Nsight Systems not capturing "CUDA memcpy PtoP" messages

I am profiling an MPI+Cuda application, which uses RDMA. My run is on 8 MPI ranks where each MPI rank uses a different GPU. Nsight Systems’ gputrace includes only HtoD and DtoH types of “CUDA memcpy *” operations, whereas nvprof’s gputrace includes all three memcpy types: HtoD, DtoH, and PtoP.

In order to make sure that Nsight Systems is not miscategorizing the PtoP messages as DtoH or HtoD, I compared the total number of DtoH and HtoD messages in both profilers and observed that those numbers are the same, so it is not miscategorizing the PtoP messages. It is simply not capturing the PtoP messages at all.

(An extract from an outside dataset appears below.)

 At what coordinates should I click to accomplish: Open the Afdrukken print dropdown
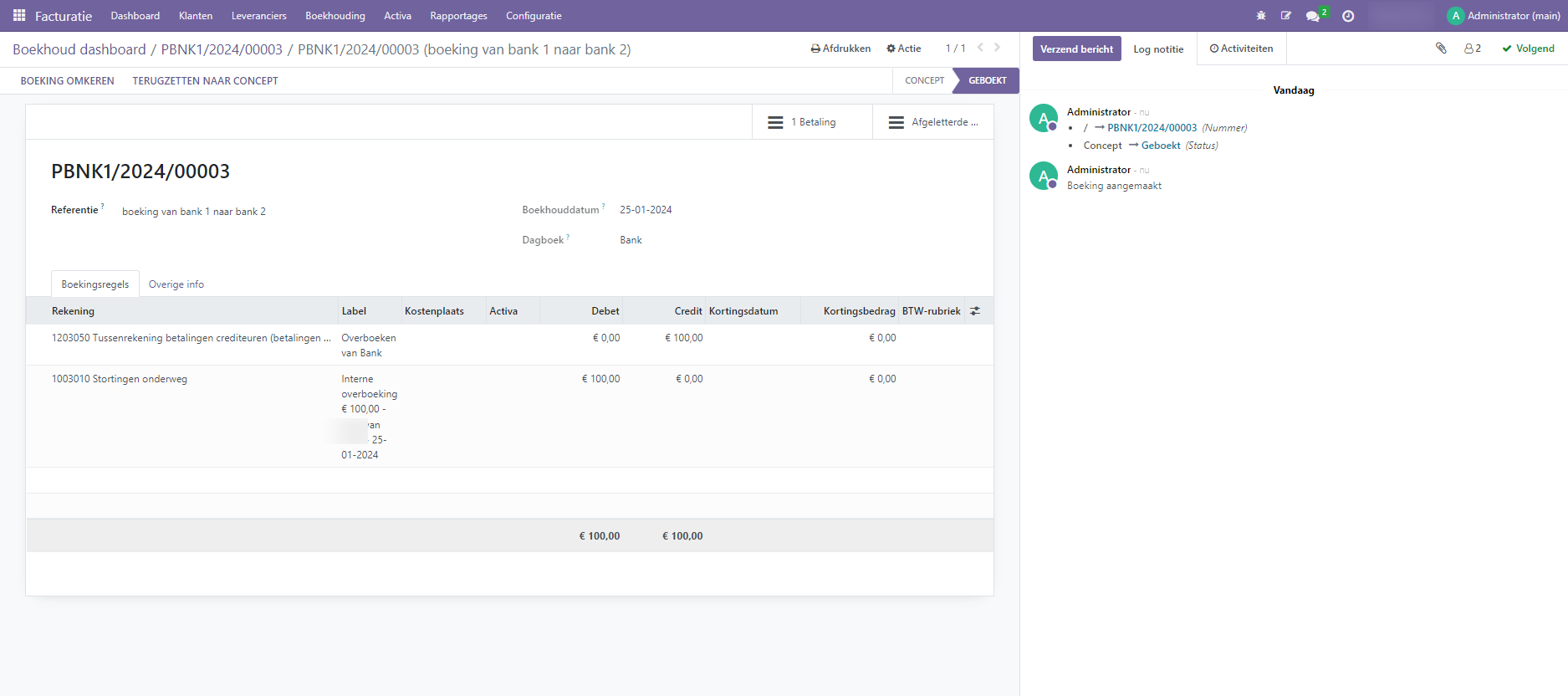841,49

I would appreciate any help with this issue.

My apologies for not seeing this earlier.

Are you using CUDA_VISIBLE_DEVICES? We have an open issue we are working on when CUDA_VISIBLE_DEVICES is used to handle GPU affinity in a multi GPU MPI Program. P2P copies are not visible on the timeline.

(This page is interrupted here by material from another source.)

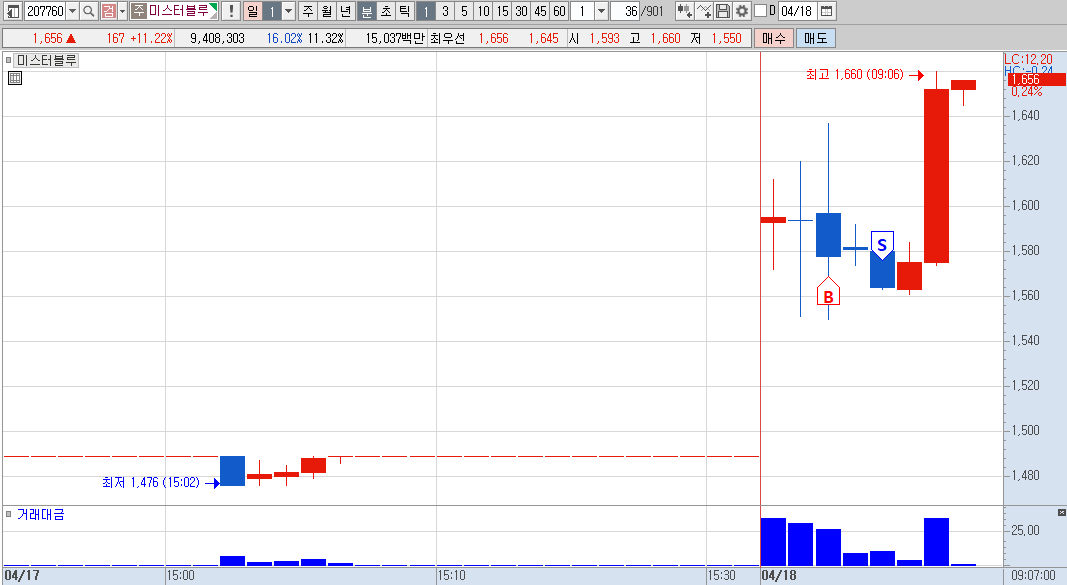Open the data table grid icon
This screenshot has width=1067, height=585.
coord(15,78)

Yes. In my particular run, jsrun sets CUDA_VISIBLE_DEVICES for each MPI rank as follows:

Task 0 ( 0/8, 0/4 ) is bound to cpu[s] 0-3 on host f36n14 with OMP_NUM_THREADS=4 and with OMP_PLACES={0:4} and CUDA_VISIBLE_DEVICES=0
Task 4 ( 4/8, 0/4 ) is bound to cpu[s] 0-3 on host f36n15 with OMP_NUM_THREADS=4 and with OMP_PLACES={0:4} and CUDA_VISIBLE_DEVICES=0
Task 5 ( 5/8, 1/4 ) is bound to cpu[s] 28-31 on host f36n15 with OMP_NUM_THREADS=4 and with OMP_PLACES={28:4} and CUDA_VISIBLE_DEVICES=1
Task 1 ( 1/8, 1/4 ) is bound to cpu[s] 28-31 on host f36n14 with OMP_NUM_THREADS=4 and with OMP_PLACES={28:4} and CUDA_VISIBLE_DEVICES=1
Task 6 ( 6/8, 2/4 ) is bound to cpu[s] 56-59 on host f36n15 with OMP_NUM_THREADS=4 and with OMP_PLACES={56:4} and CUDA_VISIBLE_DEVICES=2
Task 2 ( 2/8, 2/4 ) is bound to cpu[s] 56-59 on host f36n14 with OMP_NUM_THREADS=4 and with OMP_PLACES={56:4} and CUDA_VISIBLE_DEVICES=2
Task 7 ( 7/8, 3/4 ) is bound to cpu[s] 88-91 on host f36n15 with OMP_NUM_THREADS=4 and with OMP_PLACES={88:4} and CUDA_VISIBLE_DEVICES=3
Task 3 ( 3/8, 3/4 ) is bound to cpu[s] 88-91 on host f36n14 with OMP_NUM_THREADS=4 and with OMP_PLACES={88:4} and CUDA_VISIBLE_DEVICES=3

Okay, that looks like an issue we had discovered internally. I’ve upped the priority on that and reached out to a couple of my engineers to figure out what is going on.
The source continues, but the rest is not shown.